Vint alors le Premier ministre Ehoud Olmert, pourtant en fin de mandat, et empêtré dans ses scandales judiciaires, qui doublait sa ministre en faisant une nouvelle offre, la plus généreuse jamais faite par un gouvernement israélien: il offrait 93,5% de la Judée-Samarie, plus 5,8% de territoires en compensation, le retour d’une partie des « refugiés », la division de Jérusalem en deux capitales sur une base démographique, et la cession des « lieux saints » – dont le Kotel – à un contrôle international dont feraient partie entre autre 5 pays arabes!!! Comme fait le forain pour appâter le badaud, avec tout cela Olmert offrait en plus un document au nom d’Israël qui « reconnaît la souffrance du peuple palestinien » sans toutefois en « assumer la responsabilité exclusive ». Les Palestiniens refusèrent une nouvelle fois la proposition israélienne.
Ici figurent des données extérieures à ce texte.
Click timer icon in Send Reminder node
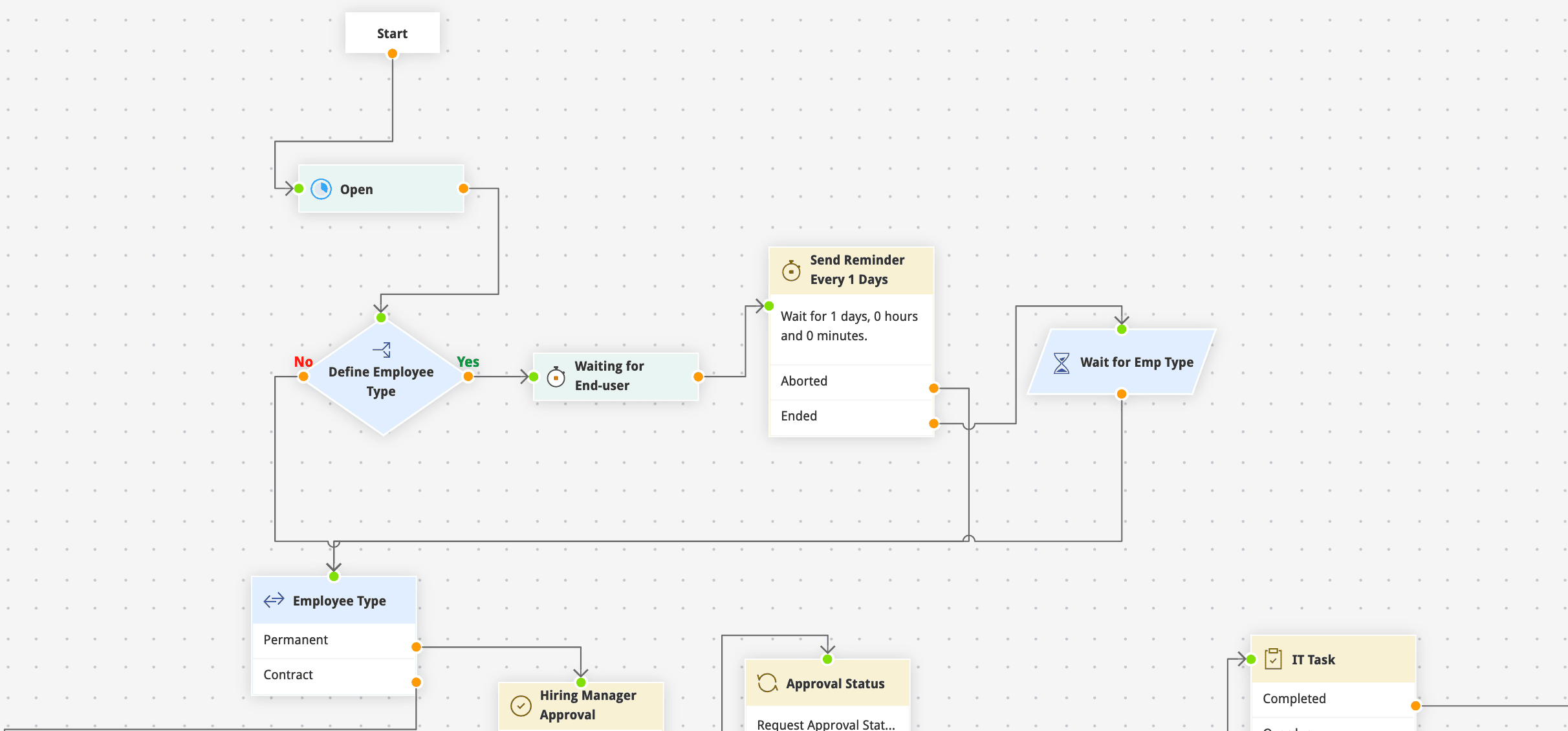 click(791, 270)
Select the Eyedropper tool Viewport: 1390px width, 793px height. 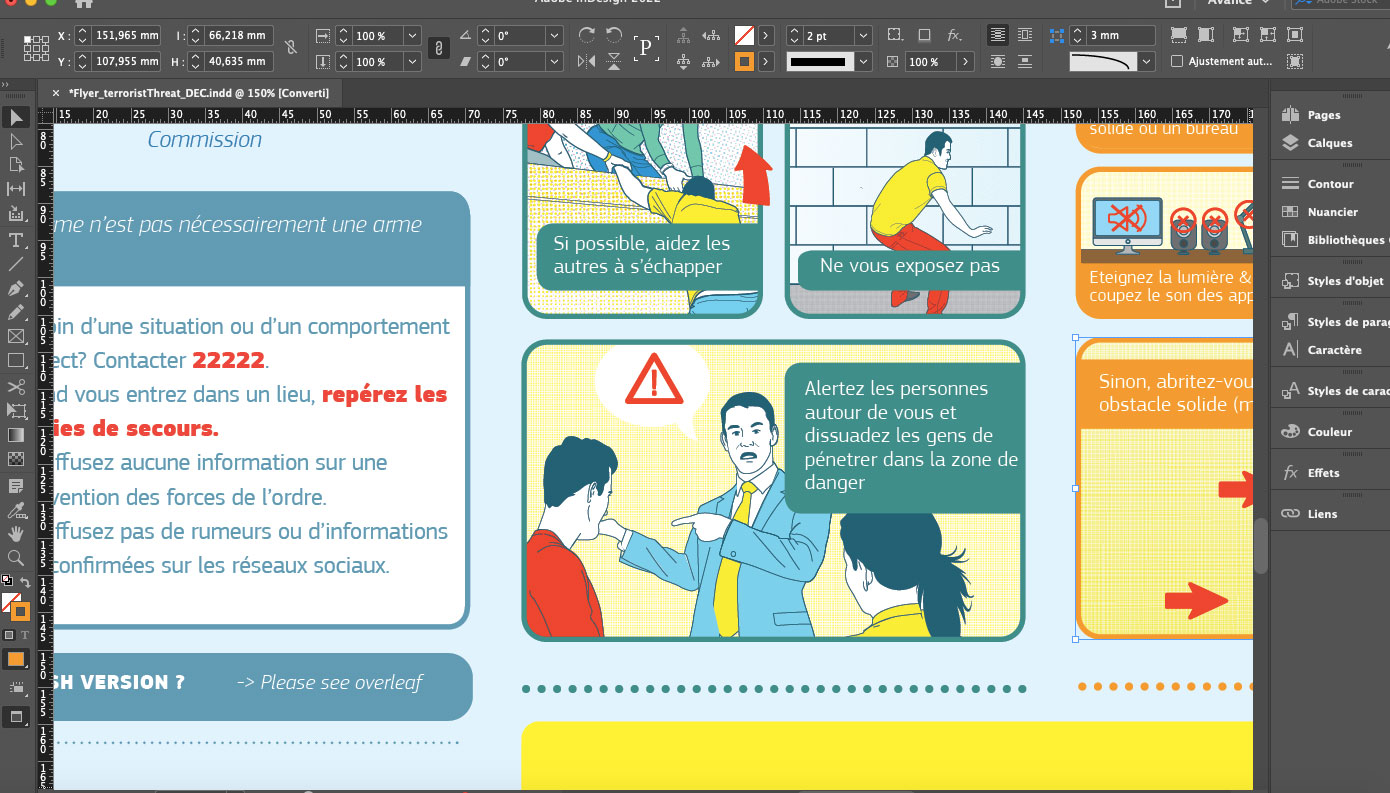15,510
Merci Abou Mazen, mais le risque existe qu’un jour les Palestiniens cessent de rendre service à Israël de par leur entêtement, et que la partie de poker entamée par différents dirigeants israéliens se révèle alors extrêmement coûteuse.

Une autre question très sérieuse se pose également: comment des dirigeants Israéliens peuvent-ils ainsi négocier dans le plus grand secret, et prendre des engagements aussi graves et risqués au nom des citoyens – voire de tout le Peuple juif – sur des enjeux aussi cruciaux pour l’avenir d’Israël, sans avoir à en référer auparavant à une quelconque instance dans le pays?